Family caregivers perceived that covering of rehabilitative services by social insurances agencies can help survivors and their family caregivers to get better rehabilitation facilities and improve functional performances. The social insurances
can also reduce stress in the survivors’ situation by providing lay caregivers for helping family members..
Previous studies have examined the effect of different types of social support on functional recovery after stroke (Friedland & McColl 1992, p.575), similarly to our study showed that social support from family, community and from close personal relationships each has a beneficial effect in stroke patients. As Shah (2006,p. 472) and Weimar et al. (2002,p. 2055) claim, the post stroke family support, financial status, and community resources should be evaluated to optimize successful return to the community.

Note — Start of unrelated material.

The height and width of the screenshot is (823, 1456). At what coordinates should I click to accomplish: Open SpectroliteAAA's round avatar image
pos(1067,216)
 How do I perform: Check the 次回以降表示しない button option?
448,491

This study confirms the results of Oswald et al (2008,p.245) who found that stroke is expected to continue to be a major concern for survivors, their families and health and social care providers because stroke continues to affect the survivors’ and their family members life situation a long time. Besides, most stroke survivors live in the community and are assisted by family caregivers, especially by spouses. Stroke-related impairments and post stroke depression interfere with recovery and result in impaired relationships and reduced life satisfaction for the survivors and their spouses.By increasing the patient’s participation in rehabilitation, their ability to solve problems in ADL and to transfer knowledge to new situations we hope that patients and relatives satisfaction in daily life will increase.
The study illustrates that the family caregivers are stricken of the stroke because the providing care for stroke survivor in order to rehabilitate the survivor major engagement is needed from the family caregivers. Enhanced discharge planning and nurses follow-up with collaboration of stroke survivor’s families should be considered as essential in maintaining the well-being of the family caregivers and bridging the gap between the hospital and the community , reducing family burden ,receiving high quality of rehabilitative care and make decisions regarding their own life and care.

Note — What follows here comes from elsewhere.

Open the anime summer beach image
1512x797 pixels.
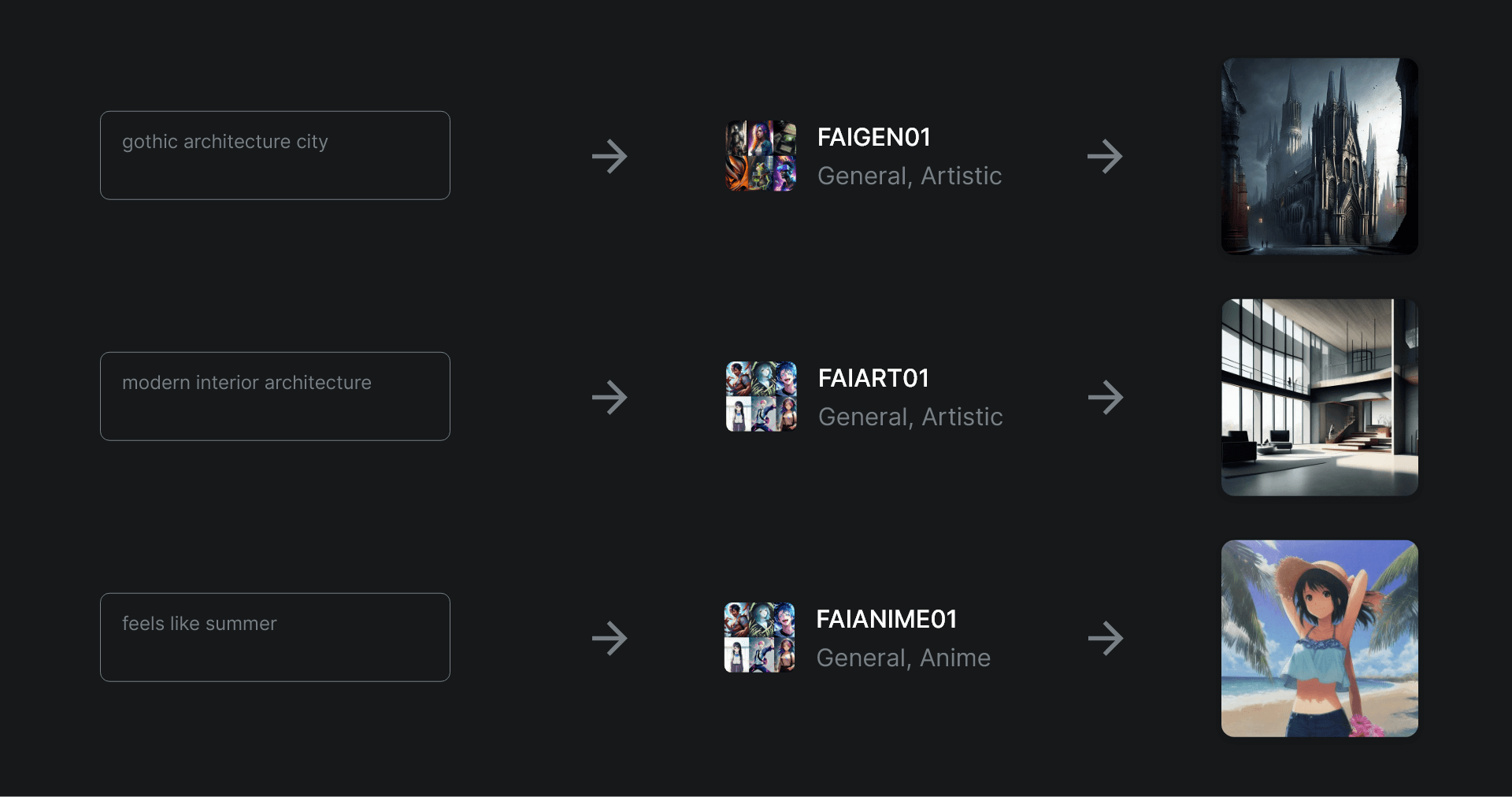pos(1319,638)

Relevance to clinical practice
There is a need to develop family caregivers’ abilities to provide care that is more suitable to survivors’ needs. Both educational practice and financial support should be provided to the stroke survivors and their family caregivers in order to enhance better coping in the difficult life situation. Social and emotional support should also be provided to minimize the family members’ burden and help them managing the consequences of stroke.
Therefore, the Iranian Government should improve the social and financial support and order a social insurance for stroke survivors and their family caregivers both by public and private social insurance agencies. There is also a need for organizing and extending rehabilitation services in health programs for reducing physical dysfunction, thus helping the patients and their family caregivers to apply better role performances and encourage independency in activities of daily living.

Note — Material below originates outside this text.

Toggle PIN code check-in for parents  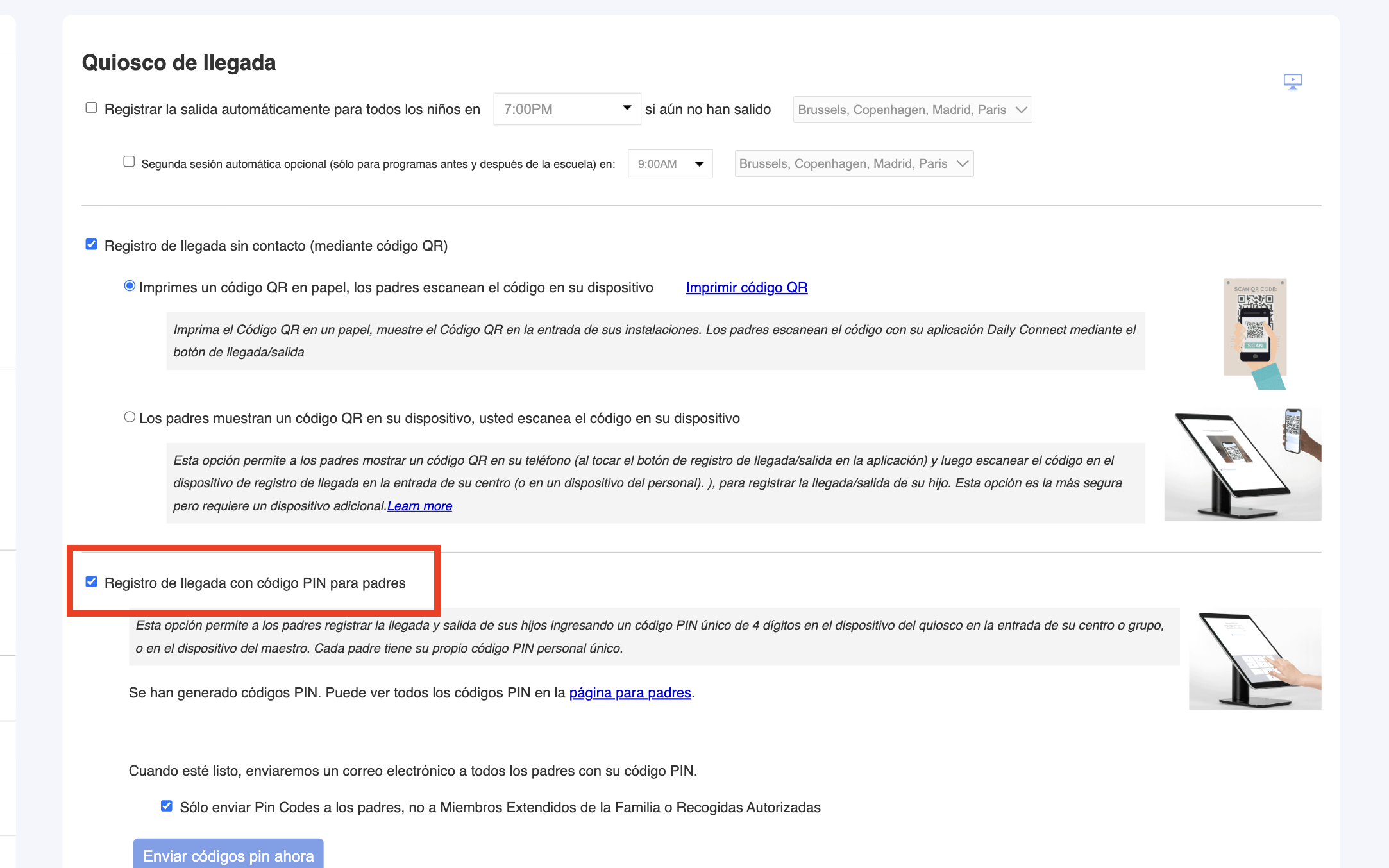tap(91, 581)
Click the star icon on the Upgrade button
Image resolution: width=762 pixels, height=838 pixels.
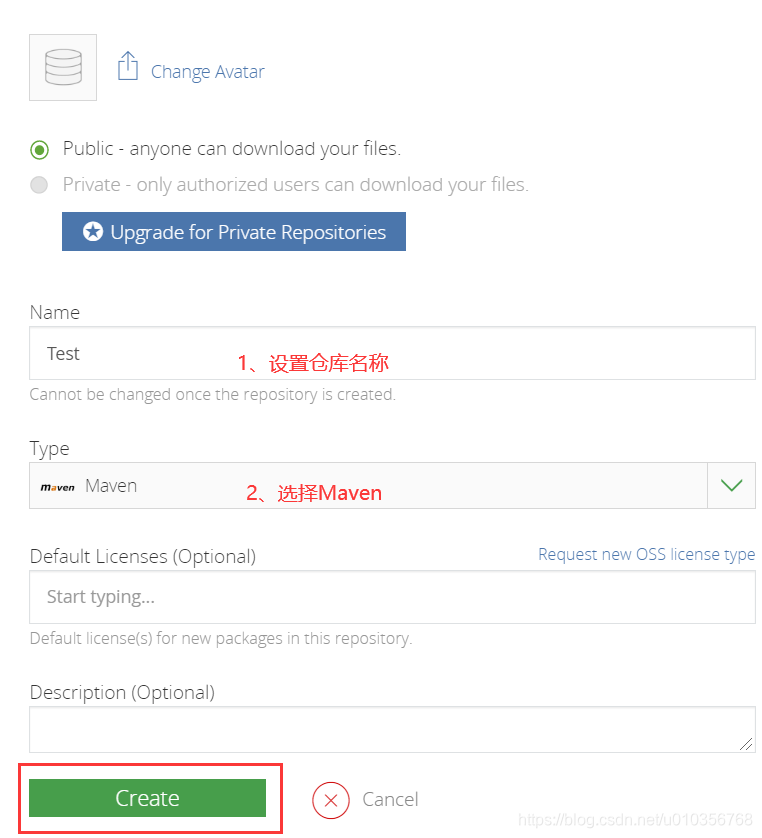coord(93,231)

Further, a rehabilitation team should plan and focus on functional disturbance and social support. There is also a need to write a stroke rehabilitation protocol that coordinates team work. In this work, nurses’ experiences are highly needed.
This study is funded by deputy of research at University of Social Welfare and Rehabilitation Sciences.
Conflicts of Interest:
The first researchers have no conflicts of interest regarding financial support and official affairs in this study.